Rencana kepergian ke Florence cukup menyibukkan isi benakku. Aku sungguh antusias membayangkan akan segera menginjakkan kaki di salah satu kota impian yang belum sempat kudatangi seumur hidup. Karena itu, aku masih belum bicara dengan Papa soal rencanaku untuk berhenti kuliah.

Mungkin nanti, sepulang dari Florence. Meski sudah mendapat dukungan dari suamiku, aku belum sepenuhnya berani untuk bicara dengan Papa. Karena kemungkinan besar Papa akan merasa kecewa dengan keputusanku. Namun, untuk saat ini, aku tak mau terlalu memikirkan soal itu dulu. Aku tidak ingin merusak hari-hariku dengan kekhawatiran yang tak perlu. Bukankah orang bijak selalu bilang bahwa tak ada gunanya membuang energi dengan mencemaskan hal-hal yang tak bisa kita ubah?

Oleh sebab itu, aku lebih memilih untuk memamerkan rancangan perjalanan yang akan kulalui bersama Alistair di depan Zora, Milly, dan Uci. Mereka pasti akan menganggap berita itu sebagai kejutan yang mencengangkan. Seperti dugaanku, ketiganya tampak terkejut sekaligus iri. Aku merasa sangat puas karenanya. Ah, aku memang sangat kekanakan.

"Kenapa aku selalu menjadi orang yang terakhir tahu? Harusnya, aku sudah mendengar soal ini sebelum kamu bicara dengan Milly dan Uci.

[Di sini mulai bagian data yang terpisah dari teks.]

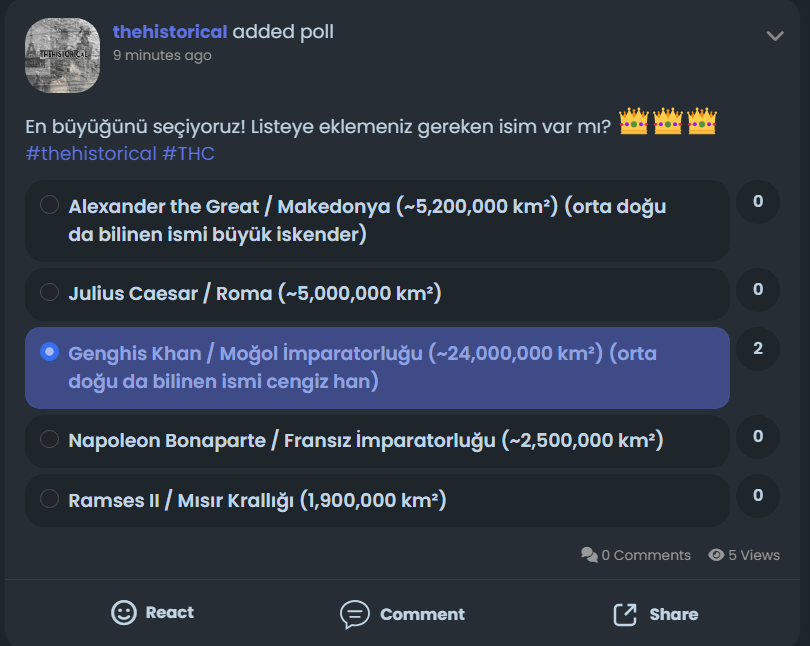
Task: Choose Napoleon Bonaparte radio option
Action: click(x=48, y=439)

Kenapa sekarang posisi kami bertiga menjadi setara?" protes Zora. "Aku ini saudara kembarmu, Na! Andai kamu sudah lupa," ocehnya. Lalu, Zora mulai mengulangi pidato menjemukan tentang hubungan darah di antara kami yang membuatnya harus menempati posisi istimewa dalam hidupku.

Aku terkekeh geli. Meski setiap hari bicara di telepon dengan Zora, harus kuakui ada pergeseran dalam hubungan kami. Zora masih antusias bercerita tentang Winston, suatu hal di luar dugaan. Namun aku tidak bisa leluasa membahas tentang Alistair. Ada dinding transparan yang membatasi kami berdua meski aku tak bisa menjelaskannya dengan gamblang. Aku hanya tahu, itu saja.

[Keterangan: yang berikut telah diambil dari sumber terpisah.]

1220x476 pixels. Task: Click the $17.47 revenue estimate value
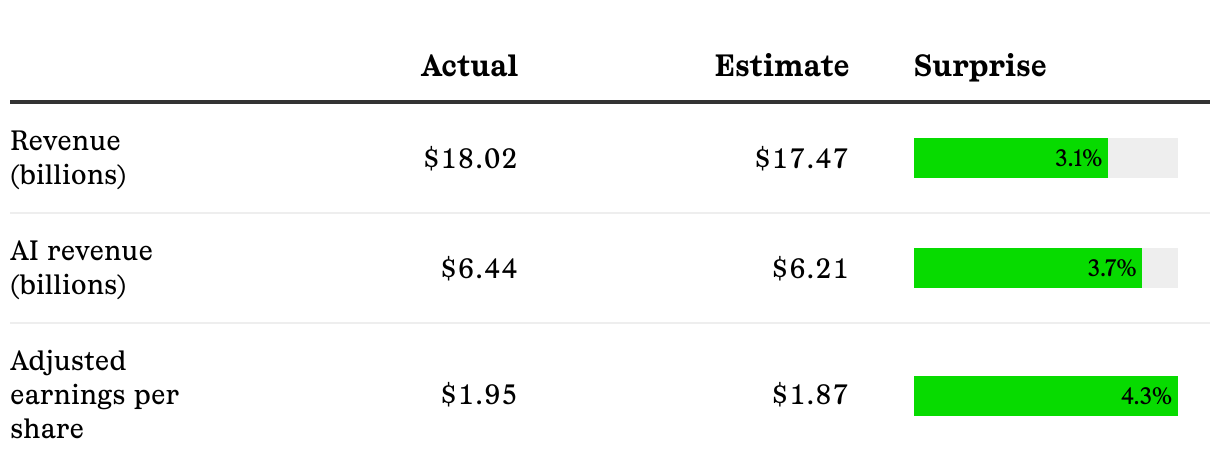pos(801,158)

"Jadi, ini semacam bulan madu untuk kalian berdua, ya? Ciee, yang katanya nggak ada acara bulan madu, ternyata oh ternyata," mata Milly berkedip jail. Wajahku sontak terasa hangat. Aku kembali mengingat malam-malam saat Alistair tertidur sambil memelukku. Peristiwa itu sudah berlalu beberapa hari tapi masih kuingat dengan sangat jernih.

"Kenapa semua perjalanan yang melibatkan orang yang baru menikah selalu dilihat sebagai bulan madu, sih?" tanyaku berusaha tak acuh. "Kan aku sudah bilang, Al lagi ada urusan pekerjaan di Florence. Dia mengajakku dan tentu saja aku nggak sebodoh itu untuk menolak. Aku kan memang pengin banget ke sana," ungkapku. Tentu saja ketiga gadis di depanku ini tahu pasti soal itu. Karena aku cukup sering membicarakan tentang Florence.

"Iya deh, iya, nggak bulan madu. Tapi mungkin kamu dan Alistair bakalan mandi madu di kamar mandi hotel yang besar. Siapa tahu bathtub-nya mengalahkan bak mandi di rumah kalian," imbuh Milly, belum menyerah untuk menggodaku. Mereka memang belum pernah datang ke rumahku dan Alistair, tapi mereka sudah melihat kamar mandi yang menakjubkan itu lewat foto-foto yang kutunjukkan dengan sengaja.

"Ish, membayangkannya saja sudah merinding," sahut Zora sambil pura-pura bergidik. Lalu, dia malah menatapku dengan serius. "Kalian sering mandi berdua ya, Na?"

"Astaga! Pertanyaan macam apa itu? No comment," reaksiku. Wajahku kembali seolah terbakar. "Mending bahas masalah lain, karena aku nggak akan mau menjawab kalau kalian mulai bertanya-tanya soal pribadi."

"Duh, sekarang sudah ada yang namanya urusan pribadi, ya? Sudah nggak mau lagi berbagi dengan kita," ejek Uci sembari merengut ke arahku.

Aku buru-buru membahas topik lain yang pasti akan menarik perhatian ketiga temanku. "Oh ya, bagaimana rencana kalian untuk membuka butik? Kali ini kalian bertiga benar-benar serius, ya?"

Seperti dugaanku, mereka langsung melupakan pembahasan tentang "bulan madu" itu. Uci yang menjadi juru bicara. "Tentu saja kami serius! Jujur, aku sudah mulai capek berkeliling dari satu kelab trendi ke kelab keren lainnya. Dari satu restoran ke restoran lainnya. Segala hal yang berbau materi dan hura-hura ini, mulai tidak tampak menarik lagi," katanya serius. Aku ternganga.